The Museum has been tackling a variety of artifact treatments through its Collections Care and Preservation Fund (CCPF) Triage Project. The goal of the project is to stabilize artifacts as they are moved from the Paul E. Garber Preservation, Restoration, and Storage Facility to state-of-the-art storage located at the Steven F. Udvar-Hazy Center in Chantilly, Virginia. The triage project addresses urgent issues affecting artifacts such as active corrosion, pest infestation, biological growth, and physical insecurities.

As a conservation intern with the Museum’s triage team this past summer, I treated objects from both the space and aeronautical collections. One of the more complex and extensive treatments I completed was on a General Electric compressor used in the turret of a WWII-era Northrop P-61C Black Widow, much like the one on view at the Udvar-Hazy Center. The Black Widow was the first of its kind, designed to intercept and attack enemy aircraft at night and in bad weather. After the war, the Museum’s Black Widow was used by the Army Air Forces for inclement weather testing, and consequently it had its top turret removed to make room for weather monitoring equipment. This compressor would have provided the turret with the charge needed to operate the automatic machine gun.

Even though researching the function of each component of this compressor was fascinating, fully grasping each mechanism was not necessary for treating it. The important considerations for treating the compressor were understanding its different corrosion types; determining if the corrosion was active and needed treatment; determining whether or not there were any hazards associated with treating the materials; and deciding how to stabilize the object to inhibit further degradation. Lastly, a support was created so that the object could be safely stored and handled after treatment.

 

A literature review of previous tests performed on similar objects provided a useful framework for approaching the conservation treatment of the compressor. For example, like other objects treated in the conservation laboratory, the magnesium corrosion appeared in abundance on the crankcase and pressure cylinders of the compressor as white, fluffy, powdery particulates. To treat the magnesium corrosion, I applied successive grades of metal polish, being sure to clear away the polish between applications. This was followed by many hours of mechanical removal of the corrosion products under magnification using a scalpel and other small hand tools. Due to its elemental properties, magnesium is highly reactive and corrodes very quickly; some of the more deeply pitted areas seemed to regrow the white corrosion overnight!

Other corrosion types I addressed were ferrous corrosion and cadmium corrosion. The ferrous metal fittings had once been plated using cadmium, however the plating had largely failed due to corrosion of the underlying metal. It was useful to visually characterize this under long-wave UV illumination as cadmium fluoresces orange under UV light and it is considered hazardous and should be handled with caution.

In the areas where cadmium was most likely present, careful clearing (or cleaning away) was performed with deionized water before treating the ferrous corrosion. Reduction (reducing materials) was then completed using cleaning pads in multiple grades, steel wool, and a fiberglass bristle brush and disposed of afterwards in a safe manner.

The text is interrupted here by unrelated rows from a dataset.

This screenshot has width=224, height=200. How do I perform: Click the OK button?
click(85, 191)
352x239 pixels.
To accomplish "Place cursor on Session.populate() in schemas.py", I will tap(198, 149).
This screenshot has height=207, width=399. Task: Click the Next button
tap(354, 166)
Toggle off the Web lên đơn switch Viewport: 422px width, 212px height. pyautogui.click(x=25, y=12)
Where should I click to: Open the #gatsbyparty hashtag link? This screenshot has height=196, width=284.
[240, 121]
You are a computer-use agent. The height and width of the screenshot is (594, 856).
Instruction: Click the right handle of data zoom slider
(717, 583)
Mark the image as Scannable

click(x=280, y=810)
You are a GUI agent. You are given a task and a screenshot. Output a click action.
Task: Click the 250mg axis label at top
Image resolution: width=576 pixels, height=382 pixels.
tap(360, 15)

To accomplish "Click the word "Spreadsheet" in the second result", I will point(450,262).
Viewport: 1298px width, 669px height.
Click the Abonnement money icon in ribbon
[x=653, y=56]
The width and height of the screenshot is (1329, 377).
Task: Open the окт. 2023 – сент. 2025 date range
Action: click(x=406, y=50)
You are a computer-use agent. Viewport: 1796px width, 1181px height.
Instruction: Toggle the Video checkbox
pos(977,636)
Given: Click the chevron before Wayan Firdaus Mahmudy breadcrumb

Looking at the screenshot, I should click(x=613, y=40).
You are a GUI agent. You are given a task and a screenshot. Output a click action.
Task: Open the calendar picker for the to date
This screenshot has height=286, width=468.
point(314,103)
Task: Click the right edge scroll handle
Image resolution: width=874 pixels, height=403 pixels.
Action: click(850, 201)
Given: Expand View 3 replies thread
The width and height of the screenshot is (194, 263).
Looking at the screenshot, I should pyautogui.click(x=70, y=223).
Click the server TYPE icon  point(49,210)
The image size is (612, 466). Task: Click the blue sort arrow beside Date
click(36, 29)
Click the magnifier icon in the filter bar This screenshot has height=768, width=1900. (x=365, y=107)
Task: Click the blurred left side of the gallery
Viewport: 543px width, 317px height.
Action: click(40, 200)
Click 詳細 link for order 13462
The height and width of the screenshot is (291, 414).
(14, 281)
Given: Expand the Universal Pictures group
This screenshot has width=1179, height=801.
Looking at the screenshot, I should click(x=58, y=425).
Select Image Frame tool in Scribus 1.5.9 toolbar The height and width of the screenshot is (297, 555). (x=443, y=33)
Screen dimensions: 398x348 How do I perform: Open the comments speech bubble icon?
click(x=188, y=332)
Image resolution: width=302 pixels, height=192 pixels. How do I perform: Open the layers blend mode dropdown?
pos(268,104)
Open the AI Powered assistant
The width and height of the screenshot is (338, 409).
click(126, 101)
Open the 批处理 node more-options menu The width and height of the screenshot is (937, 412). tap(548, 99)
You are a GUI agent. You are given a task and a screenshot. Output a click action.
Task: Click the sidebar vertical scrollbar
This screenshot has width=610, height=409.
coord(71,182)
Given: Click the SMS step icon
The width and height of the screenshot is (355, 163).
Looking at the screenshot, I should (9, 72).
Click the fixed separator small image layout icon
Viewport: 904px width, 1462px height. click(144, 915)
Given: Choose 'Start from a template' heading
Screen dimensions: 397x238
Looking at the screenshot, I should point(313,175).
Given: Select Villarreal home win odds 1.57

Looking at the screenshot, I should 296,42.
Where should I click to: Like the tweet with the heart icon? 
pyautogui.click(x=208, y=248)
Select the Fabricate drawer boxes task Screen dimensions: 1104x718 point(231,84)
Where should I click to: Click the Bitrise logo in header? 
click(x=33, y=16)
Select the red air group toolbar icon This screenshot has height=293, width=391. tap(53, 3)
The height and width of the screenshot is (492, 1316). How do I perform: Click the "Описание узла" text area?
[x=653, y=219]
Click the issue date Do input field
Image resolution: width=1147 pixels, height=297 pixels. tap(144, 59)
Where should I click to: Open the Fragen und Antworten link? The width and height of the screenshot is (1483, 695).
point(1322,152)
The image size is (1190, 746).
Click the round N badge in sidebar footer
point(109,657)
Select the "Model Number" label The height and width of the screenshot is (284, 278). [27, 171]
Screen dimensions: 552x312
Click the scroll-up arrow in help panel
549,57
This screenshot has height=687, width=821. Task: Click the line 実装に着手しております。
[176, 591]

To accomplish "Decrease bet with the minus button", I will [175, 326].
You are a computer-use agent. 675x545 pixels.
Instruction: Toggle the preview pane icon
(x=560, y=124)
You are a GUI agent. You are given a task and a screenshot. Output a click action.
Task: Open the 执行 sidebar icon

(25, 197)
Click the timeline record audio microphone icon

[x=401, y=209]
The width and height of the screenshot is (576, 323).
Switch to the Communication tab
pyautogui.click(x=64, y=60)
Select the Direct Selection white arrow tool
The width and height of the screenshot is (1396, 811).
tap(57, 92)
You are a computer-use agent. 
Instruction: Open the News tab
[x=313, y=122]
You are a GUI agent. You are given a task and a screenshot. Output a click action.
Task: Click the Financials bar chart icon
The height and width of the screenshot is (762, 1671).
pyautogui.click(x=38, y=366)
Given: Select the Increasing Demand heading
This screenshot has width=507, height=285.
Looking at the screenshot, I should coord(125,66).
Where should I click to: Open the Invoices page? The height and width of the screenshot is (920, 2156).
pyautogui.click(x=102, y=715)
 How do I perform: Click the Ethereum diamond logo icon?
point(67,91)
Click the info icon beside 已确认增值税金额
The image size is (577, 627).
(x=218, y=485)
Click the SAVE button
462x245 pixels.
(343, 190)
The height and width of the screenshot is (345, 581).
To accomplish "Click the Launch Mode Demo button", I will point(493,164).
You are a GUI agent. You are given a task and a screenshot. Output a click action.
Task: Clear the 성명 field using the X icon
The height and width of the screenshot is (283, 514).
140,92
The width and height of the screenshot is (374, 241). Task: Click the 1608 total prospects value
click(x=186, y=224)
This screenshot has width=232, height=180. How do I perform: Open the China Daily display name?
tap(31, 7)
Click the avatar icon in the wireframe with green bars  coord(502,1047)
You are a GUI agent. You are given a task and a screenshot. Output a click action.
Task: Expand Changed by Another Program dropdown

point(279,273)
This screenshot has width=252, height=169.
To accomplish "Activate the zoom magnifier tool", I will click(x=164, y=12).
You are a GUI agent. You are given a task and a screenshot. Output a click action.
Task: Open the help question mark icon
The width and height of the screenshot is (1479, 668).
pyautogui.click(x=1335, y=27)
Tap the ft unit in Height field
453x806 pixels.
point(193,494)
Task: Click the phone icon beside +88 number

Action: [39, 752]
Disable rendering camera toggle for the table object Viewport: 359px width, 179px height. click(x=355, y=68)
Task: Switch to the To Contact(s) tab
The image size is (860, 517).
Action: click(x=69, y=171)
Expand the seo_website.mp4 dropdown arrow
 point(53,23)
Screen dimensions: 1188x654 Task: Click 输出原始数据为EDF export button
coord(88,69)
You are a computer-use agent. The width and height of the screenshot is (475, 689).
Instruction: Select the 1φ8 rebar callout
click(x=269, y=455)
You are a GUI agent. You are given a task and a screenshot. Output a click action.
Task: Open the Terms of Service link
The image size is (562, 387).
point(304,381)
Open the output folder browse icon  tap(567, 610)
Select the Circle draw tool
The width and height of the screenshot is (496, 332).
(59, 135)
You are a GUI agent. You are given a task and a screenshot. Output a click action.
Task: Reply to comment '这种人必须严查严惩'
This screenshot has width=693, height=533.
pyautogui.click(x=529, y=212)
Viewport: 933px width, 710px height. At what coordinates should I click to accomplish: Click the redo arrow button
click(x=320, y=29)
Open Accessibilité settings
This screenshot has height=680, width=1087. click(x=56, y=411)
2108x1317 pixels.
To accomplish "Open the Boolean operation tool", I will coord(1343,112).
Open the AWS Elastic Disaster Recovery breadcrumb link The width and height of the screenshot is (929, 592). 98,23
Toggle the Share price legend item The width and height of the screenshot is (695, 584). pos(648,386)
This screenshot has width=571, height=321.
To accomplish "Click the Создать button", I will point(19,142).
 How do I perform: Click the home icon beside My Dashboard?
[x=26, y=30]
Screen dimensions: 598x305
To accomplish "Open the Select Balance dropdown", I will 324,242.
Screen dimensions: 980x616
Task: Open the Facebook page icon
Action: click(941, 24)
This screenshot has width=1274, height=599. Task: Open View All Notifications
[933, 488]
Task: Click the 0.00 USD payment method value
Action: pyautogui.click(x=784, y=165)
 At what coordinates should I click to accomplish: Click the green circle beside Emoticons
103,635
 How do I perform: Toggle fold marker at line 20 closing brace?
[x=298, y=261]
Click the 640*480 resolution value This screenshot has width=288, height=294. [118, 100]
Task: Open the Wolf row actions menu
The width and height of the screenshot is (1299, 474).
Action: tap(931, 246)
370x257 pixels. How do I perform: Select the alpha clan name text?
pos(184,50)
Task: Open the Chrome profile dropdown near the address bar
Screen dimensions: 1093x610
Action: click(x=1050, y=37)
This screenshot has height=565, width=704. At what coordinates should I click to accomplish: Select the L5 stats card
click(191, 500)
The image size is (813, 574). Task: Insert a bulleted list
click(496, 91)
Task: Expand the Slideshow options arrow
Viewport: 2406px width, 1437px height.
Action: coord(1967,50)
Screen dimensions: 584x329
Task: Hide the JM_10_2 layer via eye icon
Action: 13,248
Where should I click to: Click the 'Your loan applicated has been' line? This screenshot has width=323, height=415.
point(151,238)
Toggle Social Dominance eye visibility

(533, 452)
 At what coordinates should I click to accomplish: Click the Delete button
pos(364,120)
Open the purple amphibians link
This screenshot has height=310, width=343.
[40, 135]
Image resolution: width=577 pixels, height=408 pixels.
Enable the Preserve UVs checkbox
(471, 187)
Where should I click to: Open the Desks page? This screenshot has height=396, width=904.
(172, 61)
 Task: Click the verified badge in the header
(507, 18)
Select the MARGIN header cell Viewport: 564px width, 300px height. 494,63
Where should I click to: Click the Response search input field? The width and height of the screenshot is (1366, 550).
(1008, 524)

Once the corrosion products on the compressor had been reduced, it was necessary to protect the surfaces from further degradation. A penetrating oil and a wax coating were applied as corrosion inhibitors to all the treated areas.

As a final measure, supportive housing was assembled using archival quality materials. This ensures that handling, examination, and potential research can be done without further damaging the object.

Claire Taggart is a graduate fellow at Winterthur/University of Delaware Program in Art Conservation and was a conservation intern with the Museum in summer 2015.